The basic ingredients for Bengkang Susu are Milk, Rice Flour, Sugar and water. In the past, buffalo milk was used to create a very rich bengkang, but with the number of buffalos decreasing, milk powder was used as substitute. The best milk powder would be the full cream one. I'm not sure about low fat, but anybody can always try.

The measurement should be quite exact in making this dish, but one can still adjust the amount of sugar and flour for sweetness and soft texture. Milk on the other hand, should be more exact, after all, it is the main flavor here. Even water must be measured exactly, too much will make the dish watery and less will turn it hard and dry.

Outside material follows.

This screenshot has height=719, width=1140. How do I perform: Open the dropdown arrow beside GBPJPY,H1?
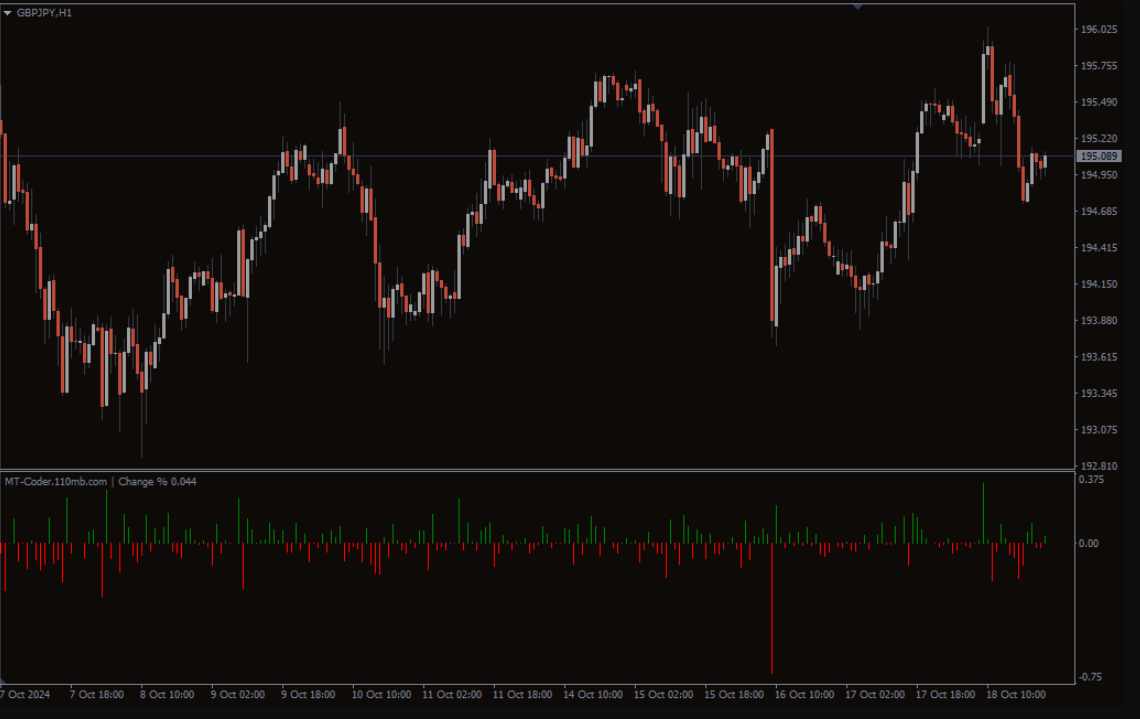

Once the ingredients are mixed together and stirred to get rid of lumps, the batter is stirred over a slow flame. The stirring must be continous so that the bottom part will not get burnt. Once the batter thickens, it is poured into a well greased baking tray and straight into a well heated oven and baked at 180 degrees for 30 minutes or until it is well baked with the top part nicely caramelized.

I must say that she does it pretty well, and for once this week, I don't have to bake anything for tonight. I know her mom will be pleased with her, and I really hope that she will be able to do a repeat performance when she goes home a few weeks after this.

Is this the passing of the torch, or simply handing down family recipes? Whichever I see it, I hope the recipe will continue on for generations to come as there have been a number of family recipes that have long gone and forgotten.

I spoke to Chet, my cousin and Nasi Arab Pak Tuan owner, we hope that one day, we might get down and try to get most, if not all, the recipes of the Syeds and Sharifahs of Alor Setar back and reintroduce them to the younger generations.